> _設問_
1) 高梁の城下町を紹介する本文によると、藩主はなぜ山麓に居を構えて政治を執ったのですか。本文に書かれた理由を説明してください。
2) 高梁の城下町を紹介する本文の「高梁川は岡山・鳥取県境の中国」から「ら大松山と呼ばれていました。」までの部分を、「中国山地」を「中国山脈」に置き換えて書き直してください。

> _本文_
高梁川の舟運で栄えた中国山地の城下町

高梁川は岡山・鳥取県境の中国山地に源を発し、新見、高梁、総社の3市を経て倉敷市で瀬戸内海に注ぎます。高梁はその中流部、明治維新まで約630年にわたり、城下町として栄え、また高梁川の舟運により山陽と山陰を結ぶ物資の集散地として賑わいました。

高梁川の北岸にそそり立っている臥牛山の山頂近く、標高約430mの辺りに、国の重要文化財・備中松山城があります。現存する山城としては、日本一高い場所に位置しています。臥牛山は、中国山地の端にあたり、古くから大松山と呼ばれていました。

1240(仁治元)年、ここに相模の豪族秋庭氏が砦を築きました。その後、戦国時代には毛利、尼子、織田など乱世の代表的な武将たちが、中国制圧の拠点として居を構えました。現在の城郭は江戸中期、1681(天和元)年に水谷氏によって築かれました。

水谷家は嗣子がなく断絶しましたが、その時、大石内蔵助が、浅野内匠頭の代理として城を受け取りに来ています。それからわずか数年後、かの赤穂事件により内匠頭は切腹、内蔵助は赤穂城の明け渡しに立ち会うことになります。内蔵助の供をして松山城に来た者の中には四十七士に名を連ねた神崎与五郎、武村唯七らがいたといいます。

臥牛山の南麓、現在高梁高校となってる場所を御根小屋といいました。松山城は山城であるため、藩主は山麓に居を構え、そこで政治を執りました。城下町はこの御根小屋を中心に形成され、市街地東部の秋葉山・愛宕山のふもとに、階段状に武家屋敷が、その下の高梁川沿いに町家が造られました。

> _資料抜粋_

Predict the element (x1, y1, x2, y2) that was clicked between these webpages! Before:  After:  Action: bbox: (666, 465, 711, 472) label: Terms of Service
...
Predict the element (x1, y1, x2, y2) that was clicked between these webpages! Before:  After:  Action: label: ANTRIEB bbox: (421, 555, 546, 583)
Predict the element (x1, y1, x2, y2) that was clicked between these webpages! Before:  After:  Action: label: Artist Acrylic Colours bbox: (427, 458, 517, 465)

> _回答_
1) 松山城が山城だったためです。そのため藩主は、臥牛山の南麓の御根小屋に居を構え、そこで政治を執りました。

2)
高梁川は岡山・鳥取県境の中国山脈に源を発し、新見、高梁、総社の3市を経て倉敷市で瀬戸内海に注ぎます。高梁はその中流部、明治維新まで約630年にわたり、城下町として栄え、また高梁川の舟運により山陽と山陰を結ぶ物資の集散地として賑わいました。

高梁川の北岸にそそり立っている臥牛山の山頂近く、標高約430mの辺りに、国の重要文化財・備中松山城があります。現存する山城としては、日本一高い場所に位置しています。臥牛山は、中国山脈の端にあたり、古くから大松山と呼ばれていました。